Bacterial artificial chromosomes (BACs) are large inserts of genomic DNA (typically 150–300 kb) carried in bacteria. Sequencing a single short read from each end of a BAC and mapping those end sequences to a reference genome yields the approximate start and stop of the full BAC insert. These BAC end placements are useful for confirming the order, orientation, and span of the reference assembly, for identifying large structural variants that disrupt concordant pair placement, and for locating a BAC containing a gene of interest for downstream laboratory work. The individual clones in all three libraries shown here can be ordered from BACPAC Resources (CHORI/BACPAC) for use at the bench; see the per-library links below.
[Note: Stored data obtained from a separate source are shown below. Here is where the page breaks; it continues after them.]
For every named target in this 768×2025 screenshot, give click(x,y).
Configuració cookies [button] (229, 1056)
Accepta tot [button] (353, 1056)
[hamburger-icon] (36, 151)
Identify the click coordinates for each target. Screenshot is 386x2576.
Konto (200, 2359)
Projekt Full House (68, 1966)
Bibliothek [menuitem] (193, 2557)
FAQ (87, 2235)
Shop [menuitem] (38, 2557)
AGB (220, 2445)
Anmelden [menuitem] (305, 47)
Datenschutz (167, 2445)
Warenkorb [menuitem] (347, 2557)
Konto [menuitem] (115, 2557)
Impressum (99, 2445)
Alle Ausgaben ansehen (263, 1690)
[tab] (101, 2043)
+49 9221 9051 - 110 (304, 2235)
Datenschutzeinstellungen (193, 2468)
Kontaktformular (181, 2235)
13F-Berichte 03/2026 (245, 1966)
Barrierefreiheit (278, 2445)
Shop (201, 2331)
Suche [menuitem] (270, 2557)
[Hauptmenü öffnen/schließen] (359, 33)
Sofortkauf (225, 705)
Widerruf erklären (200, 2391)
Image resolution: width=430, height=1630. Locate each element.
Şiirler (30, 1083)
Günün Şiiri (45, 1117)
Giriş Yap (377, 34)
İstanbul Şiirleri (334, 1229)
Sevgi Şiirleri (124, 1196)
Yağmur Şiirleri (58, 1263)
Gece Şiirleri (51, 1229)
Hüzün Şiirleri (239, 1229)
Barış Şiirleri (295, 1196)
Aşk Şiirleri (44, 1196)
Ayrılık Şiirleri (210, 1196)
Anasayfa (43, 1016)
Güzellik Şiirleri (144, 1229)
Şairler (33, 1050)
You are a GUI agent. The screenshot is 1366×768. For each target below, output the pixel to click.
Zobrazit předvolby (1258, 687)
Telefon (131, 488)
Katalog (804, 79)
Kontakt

This track container shows three CHORI (Children's Hospital Oakland Research Institute) zebrafish BAC libraries:
Each item is drawn as a single block spanning the inferred BAC insert (start of the upstream end to end of the downstream end). Clicking an item opens a details page showing the clone name, NCBI placement ID, insert size, concordance and uniqueness flags, assembly unit (Primary Assembly, ALT_DRER_TU_1, etc.), and an oversize flag set for placements larger than 500 kb — far longer than a typical BAC — so users can filter out likely-spurious mappings.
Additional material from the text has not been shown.